I had a list of about 25,000 keywords and I limited it to about 6,500 by running it through AdWords keyword tool, and then to about 1,500 by chosing the ones that are most interesting and stay, for the most part, in the range of 1,000 to 5,000 Local Monthly Searches (on [Exact], USA only). I have that list in a spreadsheet and I am wondering what would be the best way to determine which keywords are the best candidates for SEO websites from the perspective of competitive research. Somebody told me that I can enter keywords and add all the Page Rank numbers on the first page, and if the number is less than 20, I should be able to beat the competition, but from what I've been looking I am not sure how good this method really is... I also have SEOquake installed on Chrome and it shows all the information like PR, Google Index (number of indexed pages), Bing Index, LD (SEMrush linkdomain), and some other info like Alexa Rank, domain age etc. I also have 3 SEO plugins for Firefox that show similar information. Having all that info I am wondering what would be the best way to find good candidates for website building out of these 1,500 keywords. Would I be looking at backlings number only, or Page Rank method etc... If the number of backlinks is what matters most, what would be the best source of that info and what would be a number that I would be looking at etc (I know there more to it than this <like link anchor text, reputation of sites when the links are coming from etc> but I am just wondering about the best and fairly quick way to get some good keywords out of the list that I have) Thank you in advance for any info.

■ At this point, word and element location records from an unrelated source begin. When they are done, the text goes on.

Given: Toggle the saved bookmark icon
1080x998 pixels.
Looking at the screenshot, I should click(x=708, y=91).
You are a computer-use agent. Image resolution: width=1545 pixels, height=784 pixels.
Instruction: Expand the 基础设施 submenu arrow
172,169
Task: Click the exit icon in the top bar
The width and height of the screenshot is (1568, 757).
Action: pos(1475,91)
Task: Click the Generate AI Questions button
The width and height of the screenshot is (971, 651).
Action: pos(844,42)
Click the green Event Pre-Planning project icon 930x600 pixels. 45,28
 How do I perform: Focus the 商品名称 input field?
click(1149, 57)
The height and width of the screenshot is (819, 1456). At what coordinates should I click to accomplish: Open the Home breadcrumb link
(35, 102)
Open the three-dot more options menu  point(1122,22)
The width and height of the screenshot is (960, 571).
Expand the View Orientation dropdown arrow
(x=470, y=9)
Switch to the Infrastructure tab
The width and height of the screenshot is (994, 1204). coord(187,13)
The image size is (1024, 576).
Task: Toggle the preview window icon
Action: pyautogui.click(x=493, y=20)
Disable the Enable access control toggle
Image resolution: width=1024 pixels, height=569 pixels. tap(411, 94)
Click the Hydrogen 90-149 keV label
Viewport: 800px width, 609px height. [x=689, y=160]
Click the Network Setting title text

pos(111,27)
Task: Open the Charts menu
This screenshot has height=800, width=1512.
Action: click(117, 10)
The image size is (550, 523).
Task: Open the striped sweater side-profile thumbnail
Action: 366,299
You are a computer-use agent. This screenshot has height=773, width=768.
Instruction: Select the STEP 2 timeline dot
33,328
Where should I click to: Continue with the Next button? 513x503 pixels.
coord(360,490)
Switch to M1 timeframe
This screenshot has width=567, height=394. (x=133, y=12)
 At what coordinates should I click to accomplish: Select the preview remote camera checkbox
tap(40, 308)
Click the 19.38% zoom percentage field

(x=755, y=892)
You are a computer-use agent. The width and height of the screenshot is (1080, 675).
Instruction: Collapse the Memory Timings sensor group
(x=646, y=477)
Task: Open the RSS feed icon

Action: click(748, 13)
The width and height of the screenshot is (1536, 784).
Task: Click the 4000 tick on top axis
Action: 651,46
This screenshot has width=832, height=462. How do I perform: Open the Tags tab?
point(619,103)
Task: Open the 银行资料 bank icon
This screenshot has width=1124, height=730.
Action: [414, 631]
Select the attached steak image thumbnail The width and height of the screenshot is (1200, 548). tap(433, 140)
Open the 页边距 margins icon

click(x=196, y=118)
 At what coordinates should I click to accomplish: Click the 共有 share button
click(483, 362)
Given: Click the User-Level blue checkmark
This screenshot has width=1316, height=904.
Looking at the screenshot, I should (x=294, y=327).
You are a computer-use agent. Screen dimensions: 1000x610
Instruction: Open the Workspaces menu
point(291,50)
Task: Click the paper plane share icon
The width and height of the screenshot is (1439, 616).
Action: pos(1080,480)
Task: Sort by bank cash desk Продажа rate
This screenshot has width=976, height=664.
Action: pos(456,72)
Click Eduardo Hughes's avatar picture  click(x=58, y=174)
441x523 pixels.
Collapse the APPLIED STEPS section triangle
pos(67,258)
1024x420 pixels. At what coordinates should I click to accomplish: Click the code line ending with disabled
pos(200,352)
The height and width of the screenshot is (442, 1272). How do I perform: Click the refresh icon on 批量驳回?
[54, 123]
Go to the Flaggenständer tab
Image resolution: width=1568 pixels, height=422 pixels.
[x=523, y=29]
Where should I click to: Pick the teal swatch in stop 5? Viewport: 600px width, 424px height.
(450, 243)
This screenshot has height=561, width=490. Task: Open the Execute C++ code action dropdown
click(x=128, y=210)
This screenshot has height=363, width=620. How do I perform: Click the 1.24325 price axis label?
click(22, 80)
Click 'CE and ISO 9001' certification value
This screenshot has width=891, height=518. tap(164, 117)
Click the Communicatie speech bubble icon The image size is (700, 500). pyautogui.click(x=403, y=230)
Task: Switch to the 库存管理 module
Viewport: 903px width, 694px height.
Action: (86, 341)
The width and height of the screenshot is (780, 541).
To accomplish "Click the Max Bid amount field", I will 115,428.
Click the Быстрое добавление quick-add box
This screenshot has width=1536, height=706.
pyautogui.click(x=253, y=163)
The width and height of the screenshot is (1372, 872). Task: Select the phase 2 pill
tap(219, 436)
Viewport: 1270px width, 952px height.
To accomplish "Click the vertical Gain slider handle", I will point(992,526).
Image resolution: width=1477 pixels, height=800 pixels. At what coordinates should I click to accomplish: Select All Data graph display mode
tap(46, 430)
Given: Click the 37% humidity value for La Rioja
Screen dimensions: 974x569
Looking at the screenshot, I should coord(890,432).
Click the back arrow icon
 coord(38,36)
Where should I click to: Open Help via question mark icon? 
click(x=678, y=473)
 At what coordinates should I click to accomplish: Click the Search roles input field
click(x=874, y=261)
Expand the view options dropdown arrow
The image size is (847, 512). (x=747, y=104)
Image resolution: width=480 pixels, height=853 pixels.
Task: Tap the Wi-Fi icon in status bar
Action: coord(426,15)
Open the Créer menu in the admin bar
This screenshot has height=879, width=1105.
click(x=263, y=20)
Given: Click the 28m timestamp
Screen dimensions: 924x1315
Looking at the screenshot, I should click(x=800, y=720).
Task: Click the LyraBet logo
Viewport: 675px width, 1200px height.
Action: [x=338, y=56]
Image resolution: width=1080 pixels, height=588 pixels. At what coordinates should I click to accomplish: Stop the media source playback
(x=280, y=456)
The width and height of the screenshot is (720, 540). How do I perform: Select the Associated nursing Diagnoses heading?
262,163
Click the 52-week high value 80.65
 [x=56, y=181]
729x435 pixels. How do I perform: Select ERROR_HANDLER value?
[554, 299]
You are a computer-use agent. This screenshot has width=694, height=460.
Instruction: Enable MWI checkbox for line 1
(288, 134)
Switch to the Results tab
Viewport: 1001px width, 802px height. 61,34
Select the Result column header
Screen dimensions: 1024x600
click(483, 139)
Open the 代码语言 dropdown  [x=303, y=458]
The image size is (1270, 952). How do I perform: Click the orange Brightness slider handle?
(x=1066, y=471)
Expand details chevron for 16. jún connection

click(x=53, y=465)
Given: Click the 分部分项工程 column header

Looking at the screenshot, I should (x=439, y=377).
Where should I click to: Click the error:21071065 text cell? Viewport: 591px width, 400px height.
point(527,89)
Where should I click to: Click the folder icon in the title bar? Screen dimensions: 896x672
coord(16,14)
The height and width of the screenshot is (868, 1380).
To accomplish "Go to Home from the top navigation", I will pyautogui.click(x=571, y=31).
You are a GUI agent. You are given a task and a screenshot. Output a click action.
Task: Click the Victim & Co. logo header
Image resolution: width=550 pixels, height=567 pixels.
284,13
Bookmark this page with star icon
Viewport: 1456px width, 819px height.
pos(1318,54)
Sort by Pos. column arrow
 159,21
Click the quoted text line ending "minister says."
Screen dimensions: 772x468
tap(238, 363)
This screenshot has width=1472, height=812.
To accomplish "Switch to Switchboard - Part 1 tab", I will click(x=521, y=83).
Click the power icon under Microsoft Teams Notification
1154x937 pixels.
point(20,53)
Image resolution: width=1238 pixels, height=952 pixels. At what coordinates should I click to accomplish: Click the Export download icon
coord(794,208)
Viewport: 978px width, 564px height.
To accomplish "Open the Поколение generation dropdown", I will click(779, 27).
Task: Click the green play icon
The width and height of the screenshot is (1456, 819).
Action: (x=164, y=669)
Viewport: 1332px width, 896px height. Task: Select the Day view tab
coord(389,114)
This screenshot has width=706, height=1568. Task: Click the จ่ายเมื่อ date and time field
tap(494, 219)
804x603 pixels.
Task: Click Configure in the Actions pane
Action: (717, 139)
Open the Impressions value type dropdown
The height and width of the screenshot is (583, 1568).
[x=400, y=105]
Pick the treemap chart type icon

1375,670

i'd recommend looking at both page rank and backlinks. to see how stable the webpage's optimization is. be sure to check individual pages rather than just the domain, because individual pages usually have their own pagerank. you seem to be heading in the right direction, so best of luck!
I use the SEO Powersuite and Market Samurai. You can get a lot of information with both of these tools.
Alexa.com has a free service that lists all of the inbound links to any/every URL you tell it to look up. Alexa will also tell you their top 10 or so keywords, and whether the site is gaining or losing juice for any particular keyword. As for evaluating which keywords you should focus on, I know of a different formula than what you mentioned. It's an equation that I read about in a free ebook by Mequoda.com. You would probably get a lot of value out of reading it. Unfortunately, I don't get as scientific as you do (although I probably should). I do the Google Keyword Tool thing you mentioned; I look at how much competition Google shows on the keyword search results page. I also look a Google Webmaster Tools, which has one tab that tells your position in the index for numerous search terms. This is very helpful: -- When I see that I'm ranked high for a particular term, I implement a strategy to protect and keep it high. -- When I see that I'm in 'almost good' position for a term, I implement a strategy to support its growth. -- When I see that I'm at the bottom of the barrel for a keyword I want, I put it on the back burner (for now). I do the above, which I learned from some SEO clients I write for. Pick the low-hanging fruit and run with it, to get immediate leads and conversions. When your site becomes stronger, months down the line, that's a better time to take on the "tough" keywords. Don't spin your wheels right now with keywords you can get good traffic on yet.